» **Record extracts**

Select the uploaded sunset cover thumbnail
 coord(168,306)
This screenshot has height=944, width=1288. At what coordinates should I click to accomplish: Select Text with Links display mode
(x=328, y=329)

==

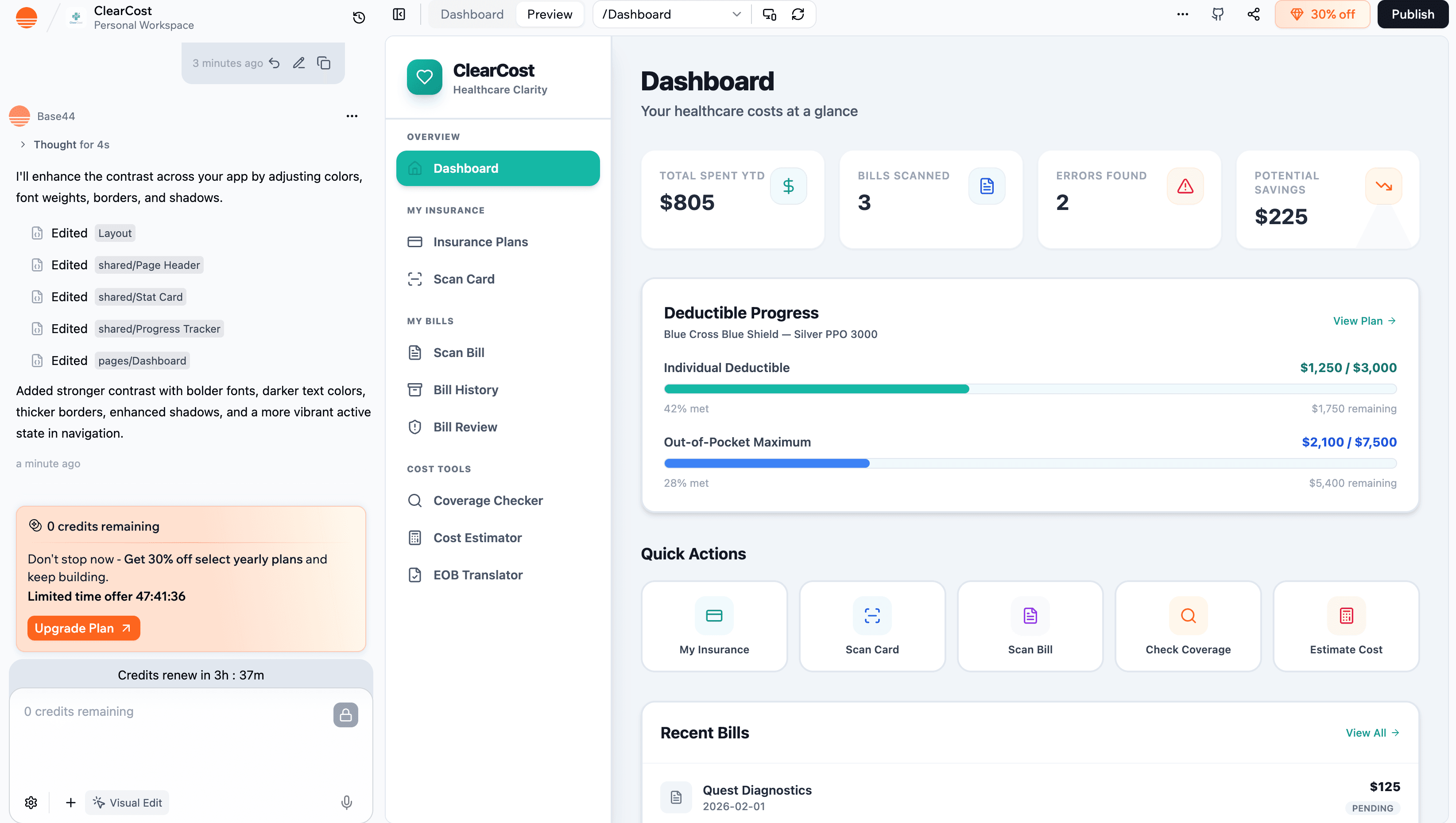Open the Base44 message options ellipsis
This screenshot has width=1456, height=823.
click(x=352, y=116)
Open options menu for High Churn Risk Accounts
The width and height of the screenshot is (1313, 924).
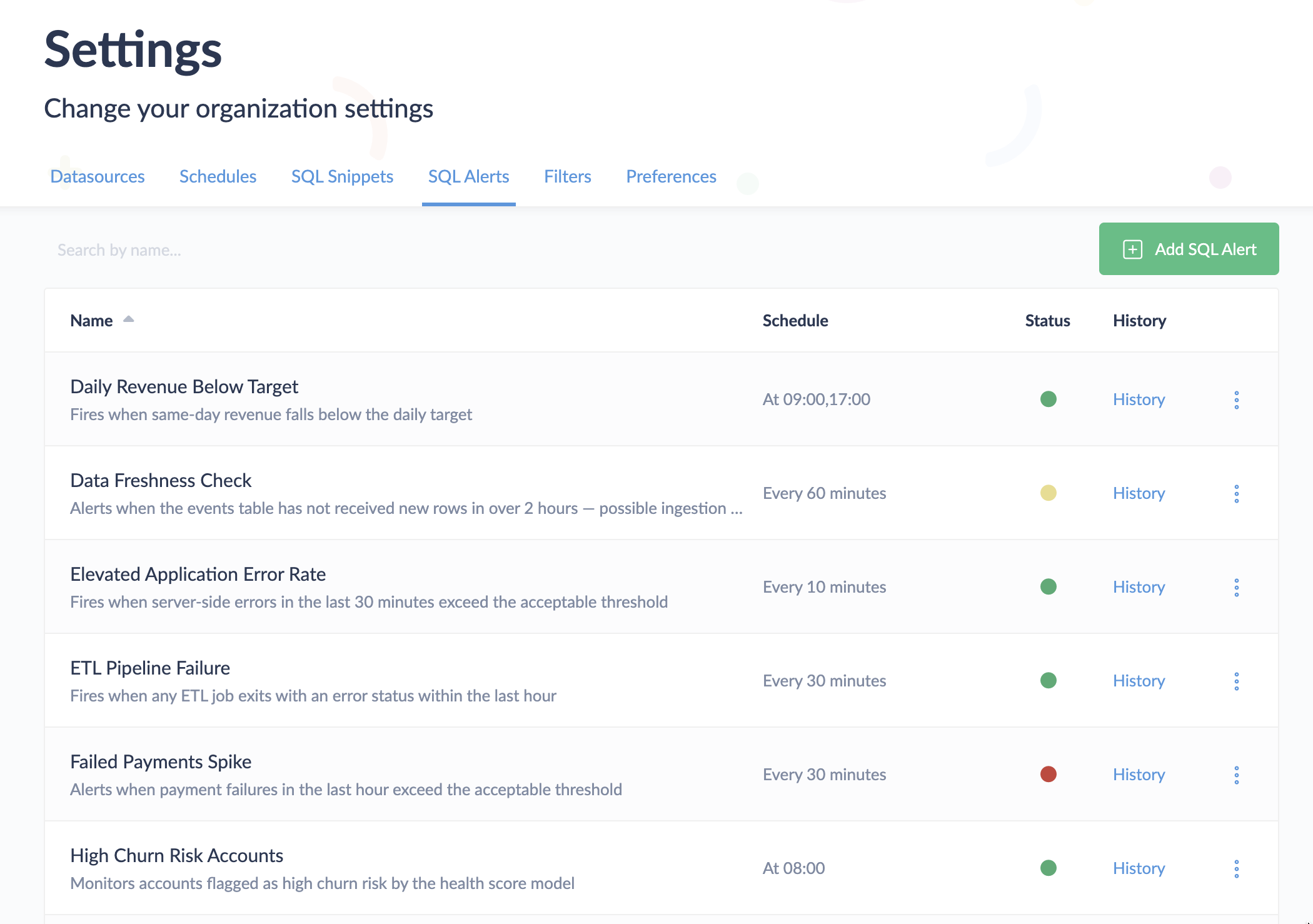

» **Problem details**
Take the records above and return, word for word, only the lines that fall from the line with "Open options menu" to the line with "The width and", both of them included.

» **Task response**
Open options menu for High Churn Risk Accounts
The width and height of the screenshot is (1313, 924).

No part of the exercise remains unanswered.